▸ **PROBLEM STATEMENT**
Every entry below must be reproduced exactly.

▸ **PROVIDED MATERIAL**
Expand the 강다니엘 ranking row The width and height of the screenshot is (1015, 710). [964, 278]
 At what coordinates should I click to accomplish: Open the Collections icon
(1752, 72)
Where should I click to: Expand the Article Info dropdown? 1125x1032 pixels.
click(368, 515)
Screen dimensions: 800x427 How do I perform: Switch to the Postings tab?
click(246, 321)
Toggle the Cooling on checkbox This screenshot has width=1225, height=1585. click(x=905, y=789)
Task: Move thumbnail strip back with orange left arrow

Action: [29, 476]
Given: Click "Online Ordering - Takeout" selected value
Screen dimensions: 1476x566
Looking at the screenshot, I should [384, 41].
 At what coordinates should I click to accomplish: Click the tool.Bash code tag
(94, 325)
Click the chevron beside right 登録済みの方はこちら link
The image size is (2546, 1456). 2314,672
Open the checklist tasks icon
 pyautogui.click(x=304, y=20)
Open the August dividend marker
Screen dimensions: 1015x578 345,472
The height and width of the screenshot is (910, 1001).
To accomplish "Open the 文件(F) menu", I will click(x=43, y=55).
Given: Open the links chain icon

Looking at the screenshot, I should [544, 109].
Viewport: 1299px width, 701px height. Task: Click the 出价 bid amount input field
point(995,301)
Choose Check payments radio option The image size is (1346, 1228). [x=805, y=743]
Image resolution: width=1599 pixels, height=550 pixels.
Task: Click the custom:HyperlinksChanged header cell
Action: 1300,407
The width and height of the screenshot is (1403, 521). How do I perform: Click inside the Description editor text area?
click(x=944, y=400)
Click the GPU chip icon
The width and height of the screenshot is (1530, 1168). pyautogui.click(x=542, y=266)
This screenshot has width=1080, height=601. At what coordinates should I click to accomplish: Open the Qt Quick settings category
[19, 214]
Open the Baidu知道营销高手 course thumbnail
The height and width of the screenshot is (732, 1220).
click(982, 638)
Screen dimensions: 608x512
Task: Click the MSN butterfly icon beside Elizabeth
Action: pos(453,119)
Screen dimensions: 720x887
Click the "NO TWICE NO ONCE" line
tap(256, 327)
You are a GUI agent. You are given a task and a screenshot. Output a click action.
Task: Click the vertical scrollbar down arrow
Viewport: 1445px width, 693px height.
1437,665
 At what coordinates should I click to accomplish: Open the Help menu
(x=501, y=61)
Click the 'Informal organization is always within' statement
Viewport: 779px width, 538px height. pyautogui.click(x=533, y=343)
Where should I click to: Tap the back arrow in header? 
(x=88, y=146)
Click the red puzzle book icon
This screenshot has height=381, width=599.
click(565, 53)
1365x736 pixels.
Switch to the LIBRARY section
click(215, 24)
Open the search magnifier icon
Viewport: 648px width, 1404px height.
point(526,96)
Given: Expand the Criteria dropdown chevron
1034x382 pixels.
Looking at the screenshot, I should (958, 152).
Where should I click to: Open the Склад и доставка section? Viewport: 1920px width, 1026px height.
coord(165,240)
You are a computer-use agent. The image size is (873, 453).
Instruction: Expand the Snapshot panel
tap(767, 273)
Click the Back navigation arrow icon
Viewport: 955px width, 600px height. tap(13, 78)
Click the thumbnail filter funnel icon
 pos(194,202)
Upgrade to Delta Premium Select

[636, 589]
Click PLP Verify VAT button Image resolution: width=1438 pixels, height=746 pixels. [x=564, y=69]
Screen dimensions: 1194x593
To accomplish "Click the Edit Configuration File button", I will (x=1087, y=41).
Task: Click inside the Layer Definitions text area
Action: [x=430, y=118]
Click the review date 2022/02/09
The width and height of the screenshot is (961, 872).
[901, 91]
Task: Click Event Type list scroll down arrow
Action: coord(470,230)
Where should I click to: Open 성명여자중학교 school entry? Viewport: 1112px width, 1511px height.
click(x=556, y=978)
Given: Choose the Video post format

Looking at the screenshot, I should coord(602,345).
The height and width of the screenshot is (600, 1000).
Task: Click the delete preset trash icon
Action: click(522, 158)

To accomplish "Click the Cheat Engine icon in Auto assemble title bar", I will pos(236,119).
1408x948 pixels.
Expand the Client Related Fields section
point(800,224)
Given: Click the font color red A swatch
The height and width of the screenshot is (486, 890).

▸ **ANSWER TO THE EXERCISE**
Expand the 강다니엘 ranking row The width and height of the screenshot is (1015, 710). [964, 278]
 At what coordinates should I click to accomplish: Open the Collections icon
(1752, 72)
Where should I click to: Expand the Article Info dropdown? 1125x1032 pixels.
click(368, 515)
Screen dimensions: 800x427 How do I perform: Switch to the Postings tab?
click(246, 321)
Toggle the Cooling on checkbox This screenshot has width=1225, height=1585. click(x=905, y=789)
Task: Move thumbnail strip back with orange left arrow

Action: [29, 476]
Given: Click "Online Ordering - Takeout" selected value
Screen dimensions: 1476x566
Looking at the screenshot, I should [384, 41].
 At what coordinates should I click to accomplish: Click the tool.Bash code tag
(94, 325)
Click the chevron beside right 登録済みの方はこちら link
The image size is (2546, 1456). 2314,672
Open the checklist tasks icon
 pyautogui.click(x=304, y=20)
Open the August dividend marker
Screen dimensions: 1015x578 345,472
The height and width of the screenshot is (910, 1001).
To accomplish "Open the 文件(F) menu", I will click(x=43, y=55).
Given: Open the links chain icon

Looking at the screenshot, I should [544, 109].
Viewport: 1299px width, 701px height. Task: Click the 出价 bid amount input field
point(995,301)
Choose Check payments radio option The image size is (1346, 1228). [x=805, y=743]
Image resolution: width=1599 pixels, height=550 pixels.
Task: Click the custom:HyperlinksChanged header cell
Action: 1300,407
The width and height of the screenshot is (1403, 521). How do I perform: Click inside the Description editor text area?
click(x=944, y=400)
Click the GPU chip icon
The width and height of the screenshot is (1530, 1168). pyautogui.click(x=542, y=266)
This screenshot has width=1080, height=601. At what coordinates should I click to accomplish: Open the Qt Quick settings category
[19, 214]
Open the Baidu知道营销高手 course thumbnail
The height and width of the screenshot is (732, 1220).
click(982, 638)
Screen dimensions: 608x512
Task: Click the MSN butterfly icon beside Elizabeth
Action: pos(453,119)
Screen dimensions: 720x887
Click the "NO TWICE NO ONCE" line
tap(256, 327)
You are a GUI agent. You are given a task and a screenshot. Output a click action.
Task: Click the vertical scrollbar down arrow
Viewport: 1445px width, 693px height.
1437,665
 At what coordinates should I click to accomplish: Open the Help menu
(x=501, y=61)
Click the 'Informal organization is always within' statement
Viewport: 779px width, 538px height. pyautogui.click(x=533, y=343)
Where should I click to: Tap the back arrow in header? 
(x=88, y=146)
Click the red puzzle book icon
This screenshot has height=381, width=599.
click(565, 53)
1365x736 pixels.
Switch to the LIBRARY section
click(215, 24)
Open the search magnifier icon
Viewport: 648px width, 1404px height.
point(526,96)
Given: Expand the Criteria dropdown chevron
1034x382 pixels.
Looking at the screenshot, I should (958, 152).
Where should I click to: Open the Склад и доставка section? Viewport: 1920px width, 1026px height.
coord(165,240)
You are a computer-use agent. The image size is (873, 453).
Instruction: Expand the Snapshot panel
tap(767, 273)
Click the Back navigation arrow icon
Viewport: 955px width, 600px height. tap(13, 78)
Click the thumbnail filter funnel icon
 pos(194,202)
Upgrade to Delta Premium Select

[636, 589]
Click PLP Verify VAT button Image resolution: width=1438 pixels, height=746 pixels. [x=564, y=69]
Screen dimensions: 1194x593
To accomplish "Click the Edit Configuration File button", I will (x=1087, y=41).
Task: Click inside the Layer Definitions text area
Action: [x=430, y=118]
Click the review date 2022/02/09
The width and height of the screenshot is (961, 872).
[901, 91]
Task: Click Event Type list scroll down arrow
Action: coord(470,230)
Where should I click to: Open 성명여자중학교 school entry? Viewport: 1112px width, 1511px height.
click(x=556, y=978)
Given: Choose the Video post format

Looking at the screenshot, I should coord(602,345).
The height and width of the screenshot is (600, 1000).
Task: Click the delete preset trash icon
Action: click(522, 158)

To accomplish "Click the Cheat Engine icon in Auto assemble title bar", I will pos(236,119).
1408x948 pixels.
Expand the Client Related Fields section
point(800,224)
Given: Click the font color red A swatch
The height and width of the screenshot is (486, 890).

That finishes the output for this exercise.